Trip: Ashikaga flowerpark

Wisteria trees are beside cherry trees a very popular kind of plant in Japan. You can see those and many other flowers in the Ashikaga flowerpark around 2 hours north from Tokyo. The park is big and offers a lot of colorful and different flowers depending on the season. In the evening the flowers are literally put under a different light which makes you want to go through the park once again. However apart from the flowerpark there is nothing else worth seeing at that area.

The corresponding diary and impressions can be found here.


  • opening hours:  09:00 – 18:00, park fee: 300 – 1800 depending on season
  • overall costs: ~ 4000 Yen
  • suggested time spend in the area: ~ 4 hours
  • personal rating: 5.5/10


Lots of flowers

Oldest Wisteria tree in Japan

The oldest Wisteria Tree in Japan
Said to be 140 years old and therefore the oldest Wisteria Tree in Japan


Depending on the train combination you will take around 1.5 – 2 hours and 2000 Yen from Tokyo to the Ashikaga station.



Trip: Climbing Mt.

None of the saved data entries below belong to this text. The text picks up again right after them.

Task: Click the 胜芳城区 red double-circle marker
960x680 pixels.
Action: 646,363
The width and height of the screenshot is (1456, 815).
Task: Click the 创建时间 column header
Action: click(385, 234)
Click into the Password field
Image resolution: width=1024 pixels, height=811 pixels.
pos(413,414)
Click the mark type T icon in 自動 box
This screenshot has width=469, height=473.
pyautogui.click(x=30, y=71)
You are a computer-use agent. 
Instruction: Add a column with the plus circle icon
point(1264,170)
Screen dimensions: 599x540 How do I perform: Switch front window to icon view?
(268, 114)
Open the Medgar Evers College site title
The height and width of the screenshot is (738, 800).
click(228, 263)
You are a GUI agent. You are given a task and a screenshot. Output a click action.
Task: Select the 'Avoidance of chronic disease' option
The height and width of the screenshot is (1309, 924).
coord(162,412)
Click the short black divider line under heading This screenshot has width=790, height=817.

Fuji

Mount Fuji is THE mountain in Japan. It is 3776 m tall, is surrounded by flat land and has this particular snow cap which makes it so iconic. Truth be told climbing Mt. Fuji is probably not everyone’s cup of tea. If you just want to take nice pictures with Mt. Fuji on it, there are a lot of other locations to go to. However if you want something more adventurous here is the go to receipt to climb Mt. Fuji. Most people will start from the 5th station at 2300 m above sea level and climb it up in the afternoon to the 8th station at 3100 m. You would then rest at that level and start again at 2 am to climb up the last bit, arriving just in time for the sunrise. There are guided tours but they might be a little bit more expensive and you might be limited by the weakest chain in the link.

The corresponding diary, impressions and a many more pictures can be found here. I personally did do the Yoshida trail which is why my knowledge about the other routes is limited.


  • opening season:  early July to mid September
  • overall costs: ~ 120000 – 15000 Yen
  • suggested time spend in the area: ~ 2 days
  • personal rating: 9/10


Views on top of Mt. Fuji:

 A post office and a shrine is also located on top of the mountain, where you can get exclusive stamps


There are 4 trails which ultimately lead to the mountain peak. The most touristic one is the Yoshida trail which starts at the Fuji Subaru 5th station. You can get there by bus (e.g. Willerexpress) for around 2000 yen within 2 hours starting from Shinjuku. Make sure to reserve a return ticket as well since you don’t want to wait in hope to get a returning bus with free seats. The Subashiri trail which merges with the Yoshida trail at the 8th station starts at the Subashiri 5th station. Be aware that although the other trails do offer parking lots you still might not be able to get there by car because it is only accessible by electric car ( as that is what my friend told me). 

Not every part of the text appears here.